Zu jener Zeit hatten die Briten den Süden mit Yangon als Zentrum annektiert; die Grenze verlief im Sittang-Tal südlich von Pyinmana, also auf dem Gebiet des heutigen Naypyitaw. In der Mitte des 19. Jahrhunderts waren die Nationen längst nicht mehr auf vergleichbarem technologischem Niveau. Der Osten, aus dem ehedem das Licht kam, hatte seinen Glanz verloren, war auf dem Wege in die «Unterentwicklung» und wurde mehr und mehr zum Objekt der Ausbeutung durch Europa. Im ersten Krieg tauchte 1824 das erste Dampfschiff als Symbol der industriellen Moderne im Hafen von Yangon auf. Im Zeitalter des industriellen Take-off verfügte Grossbritannien über die grösste abhängige Bauernschaft der Welt, die Rohstoffe und Nahrungsmittel von Irland über Afrika bis Südostasien produzierte. Die Birmanen hatten von portugiesischen Händlern Waffen aus dem 18. Jahrhundert erworben. Das prachtvolle Mandalay sollte sie vor den Briten schützen und war nicht am Fluss, sondern einige Meilen landeinwärts angelegt worden; sie konnten bis zum tragischen Ende 1885 nicht glauben, dass die Briten einfach einmarschierten und den König ins indische Exil verfrachteten.

Die Folgezeit blieb ähnlich rasant.
Die Briten hatten nach 1852 Yangon zu einem sich am Fluss entlangziehenden Hafen- und Handelszentrum ausgebaut, eine vom absoluten Staat rational befohlene Kolonialstadt, die der Profitmaximierung diente. Die einheimische Bevölkerung wurde weitgehend verdrängt. Stattdessen wurden Millionen von indischen Arbeitskräften eingeführt. Funktionale Gruppen lebten nebeneinander, es konnte sich kein bürgerliches Bewusstsein bilden – J. S. Furnivall hat das als «Plural Society» beschrieben.

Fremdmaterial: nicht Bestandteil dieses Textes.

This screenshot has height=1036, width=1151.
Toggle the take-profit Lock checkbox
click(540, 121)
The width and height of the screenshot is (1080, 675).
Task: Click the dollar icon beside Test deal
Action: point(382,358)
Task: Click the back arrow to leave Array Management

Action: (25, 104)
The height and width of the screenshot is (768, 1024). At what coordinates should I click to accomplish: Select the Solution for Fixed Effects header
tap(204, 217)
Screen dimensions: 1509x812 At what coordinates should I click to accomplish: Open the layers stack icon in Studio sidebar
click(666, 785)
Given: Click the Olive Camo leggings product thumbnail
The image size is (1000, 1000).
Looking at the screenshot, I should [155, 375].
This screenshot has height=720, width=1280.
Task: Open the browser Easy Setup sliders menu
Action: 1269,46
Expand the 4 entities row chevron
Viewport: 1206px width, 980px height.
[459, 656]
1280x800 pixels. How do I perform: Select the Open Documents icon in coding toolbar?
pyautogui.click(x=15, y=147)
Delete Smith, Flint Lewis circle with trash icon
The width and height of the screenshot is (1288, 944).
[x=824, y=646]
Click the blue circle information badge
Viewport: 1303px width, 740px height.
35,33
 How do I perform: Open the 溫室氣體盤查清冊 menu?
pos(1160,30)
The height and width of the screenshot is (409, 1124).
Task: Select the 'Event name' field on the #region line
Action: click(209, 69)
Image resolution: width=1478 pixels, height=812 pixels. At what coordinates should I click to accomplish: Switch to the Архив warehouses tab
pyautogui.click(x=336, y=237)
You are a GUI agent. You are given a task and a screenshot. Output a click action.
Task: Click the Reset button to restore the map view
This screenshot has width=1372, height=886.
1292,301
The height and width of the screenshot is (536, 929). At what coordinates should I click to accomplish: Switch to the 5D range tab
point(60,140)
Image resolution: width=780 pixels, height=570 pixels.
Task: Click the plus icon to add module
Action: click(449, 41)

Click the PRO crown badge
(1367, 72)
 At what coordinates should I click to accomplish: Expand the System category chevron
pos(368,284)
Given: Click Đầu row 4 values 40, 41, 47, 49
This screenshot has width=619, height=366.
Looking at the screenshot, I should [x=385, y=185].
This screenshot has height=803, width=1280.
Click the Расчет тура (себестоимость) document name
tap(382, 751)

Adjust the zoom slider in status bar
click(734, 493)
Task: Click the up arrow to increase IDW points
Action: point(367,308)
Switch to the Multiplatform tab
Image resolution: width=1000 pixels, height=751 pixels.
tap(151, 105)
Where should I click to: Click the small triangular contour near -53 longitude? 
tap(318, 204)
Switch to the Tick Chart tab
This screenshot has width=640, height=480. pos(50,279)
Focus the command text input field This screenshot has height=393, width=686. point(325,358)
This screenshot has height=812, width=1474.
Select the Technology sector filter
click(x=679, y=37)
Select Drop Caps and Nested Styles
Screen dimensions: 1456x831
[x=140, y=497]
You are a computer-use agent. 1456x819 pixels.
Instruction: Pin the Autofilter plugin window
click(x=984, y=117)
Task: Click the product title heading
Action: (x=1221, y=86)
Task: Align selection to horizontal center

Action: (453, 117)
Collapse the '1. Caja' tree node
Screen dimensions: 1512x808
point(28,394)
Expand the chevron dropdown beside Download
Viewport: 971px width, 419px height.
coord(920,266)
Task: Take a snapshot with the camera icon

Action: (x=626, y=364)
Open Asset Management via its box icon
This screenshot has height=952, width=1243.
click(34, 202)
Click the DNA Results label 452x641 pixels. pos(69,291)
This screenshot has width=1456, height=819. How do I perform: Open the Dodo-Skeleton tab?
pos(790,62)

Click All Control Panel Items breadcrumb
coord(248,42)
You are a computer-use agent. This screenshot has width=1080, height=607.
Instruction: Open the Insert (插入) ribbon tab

Anschliessend gab es erste Anzeichen von Emanzipation.
Erster Widerstand bildete sich 1906, als B. A.-Studenten des Rangoon College die Young Men’s Buddhist Association gründeten. In den Städten bildeten sich Social Improvement Groups, Debattierclubs und nationalistische Zeitungen, und in den 1920er-Jahren traten politisierte Mönche auf. Das buddhistische Streben nach Erlösung von universellem Leid wurde umgedeutet in ein Streben nach Befreiung aus politischem und wirtschaftlichem Übel. 1920 kam es zum Streik von Studenten der zuvor von den Briten gegründeten Universität. Ihre Anführer nannten sich Thakin (Bedeutung: Herr), um zu demonstrieren, dass sie die Herren des Landes seien. Sie hatten Nietzsche gelesen und liessen sich vom Begriff des Übermenschen leiten; die Frauen nannten sich Thakinma. 1930 brachen mörderische Unruhen zwischen indischen Schauerleuten und birmanischen Arbeitswilligen im Hafen aus. Das ländliche Birma erhob sich in der Saya-San-Rebellion gegen das Kolonialregime.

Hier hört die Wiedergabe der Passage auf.